Problems to work on:
a) Answer these questions about the article about Margie Sharpe and Gene France:
(i) How old was Margie when the story begins?
(ii) In which city was the statewide Latin convention held?
(iii) According to Sally, with whom was she two-timing Gene?
b) Print the passage of the article about Margie Sharpe and Gene France starting at "In the midst" and ending at "Gene's budding romance.".
c) Carry on the article about Margie Sharpe and Gene France from the point where it stops.

Extract:
RIGHT TIME RIGHT PLACE

After years on the bench, she made his team

Margie and Dr. Gary France
Margie and Dr. Gary France

Margie Sharpe watched Gene France take his swings at the plate many times before she finally brought him home. Margie's best friend, Sally, developed a major league crush on Gene when they were kids, and she asked Margie to go with her to Gene's baseball games.

"We would sit in the bleachers of the Little League baseball game and plan strategies as to how Sally could get Gene to notice her," says Margie, who was 12 when this story begins. Sally, they decided, would get his attention by being calm and reserved, and by knowing the game.

In the midst of all of this strategizing, Margie developed a sizable crush of her own on Gene. Her loyalty was to her best friend, though, and she made no move to foul Sally and Gene's budding romance.

Sally and Gene were together and apart and together again over the next few years, and every time their rocky relationship went on hiatus Gene showed a marked interest in Margie.

"Sally did not like that and she and Gene would get back together," Margie says.

After one break-up, Gene and Margie went on a school trip to a statewide Latin convention in Little Rock together, sitting together on the bus ride there and back. That evening they went on an actual car date, their first one together. Gene was not yet 16 and couldn't drive, but they were friends with a slightly older couple who drove them around town.

"I thought, 'Oh, boy, he really likes me,'" Margie recalls. "We had a wonderful date. But Monday morning when I got to school, Sally and Gene were back together, and I was once again out of the picture and just devastated. So that was pretty hard, but I thought, you know, if it's really meant to be it'll turn out and I'll get to date Gene steady one of these days."

The end came for Sally and Gene at the end of their sophomore year in high school. Sally and Margie were sitting on Margie's bed one late spring evening, gossiping about friends and acquaintances, when Sally confided in Margie about two-timing Gene with a high school senior. The windows were open and just outside it they heard a scuffle and plenty of giggling. A friend of Gene's and the boy who lived next to Margie had been eavesdropping and they wasted no time relaying what they had heard to Gene, who tracked Margie down at the swimming pool the next day and demanded that she confirm the news.

Extracted data:
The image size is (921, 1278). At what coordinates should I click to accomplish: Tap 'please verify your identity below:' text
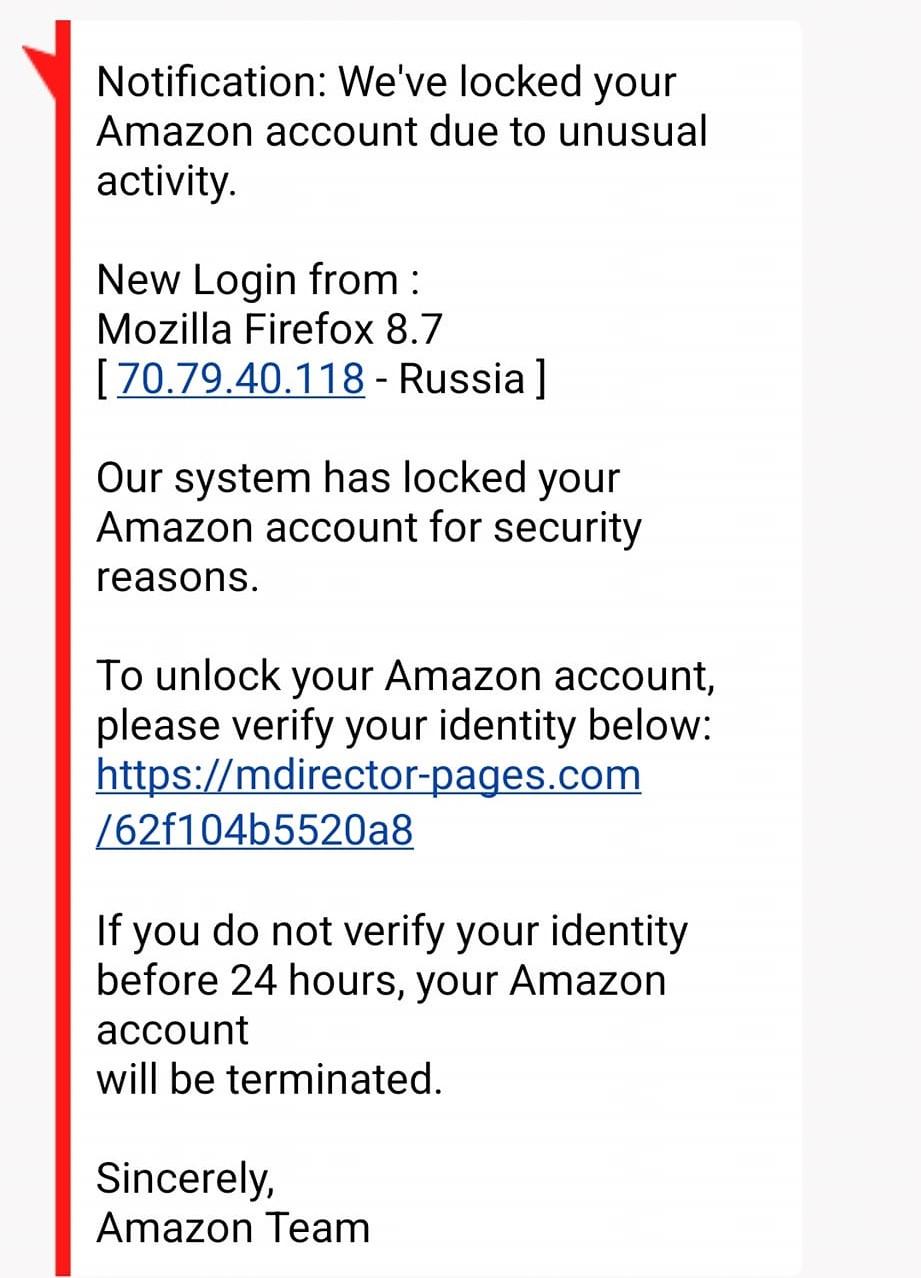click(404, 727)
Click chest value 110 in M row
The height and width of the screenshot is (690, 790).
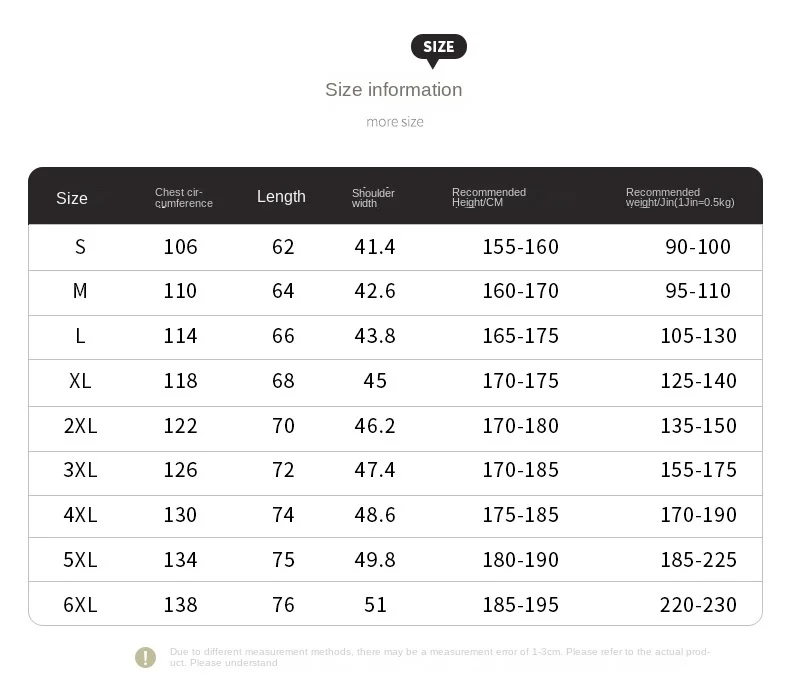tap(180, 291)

Per-task answers:
a)
(i) 12
(ii) Little Rock
(iii) A high school senior

b)
In the midst of all of this strategizing, Margie developed a sizable crush of her own on Gene. Her loyalty was to her best friend, though, and she made no move to foul Sally and Gene's budding romance.

c)
Gene declared his relationship to Sally over, but Margie continued hiding her feelings for him.

It was long distance for Gene to call Forrest City from his home outside of town, so he would ride into town with his brothers when they gathered at the home of the Sharpes, who were sponsors of their high school fraternity, and he would call his girlfriends from there.

He knew which girls to call because he would ply Margie for the names of girls who didn't have a date. Margie exercised remarkable restraint, never answering, "Me. I don't have a date."

Margie and Gene became best friends over the next year, spending time together and even sharing a locker at school. She wrote his speeches and created posters for his campaign for student body president that year.

"He ended up winning."

Some time around the end of the year, it dawned on Gene that while Margie was his best friend, she had become much more.

"I realized I was closest to her and that she and I had done so much together and that she had always been there for me," he says. "I finally realized this was the person God put me to be with."

They dated through the rest of high school and through four years of college.

They were on their way to midnight Mass in Forrest City on Christmas Eve 1971 when Gene pulled over on the interstate and, as cars and 18-wheelers whizzed by outside, gave Margie an engagement ring.

"I was going to do it after Mass when I dropped her off at home but I couldn't wait, I was so excited," says Gene, who had just gotten the ring that day. "It was too hot for me to hold onto."

They exchanged their vows on June 24, 1972.

Gene started medical school at the University of Arkansas for Medical Sciences in Little Rock the following fall. He is an allergist in Little Rock. He and Margie have five children and 10 grandchildren.

Sally and Margie stayed friends through all the breakups and reunions and they are still friends today. Margie and Gene sometimes visit her at her home in Phoenix.

"We keep in touch with most of our friends from high school. It was a wonderful place to grow up," Gene says. "We got to be good friends there and we're still best friends."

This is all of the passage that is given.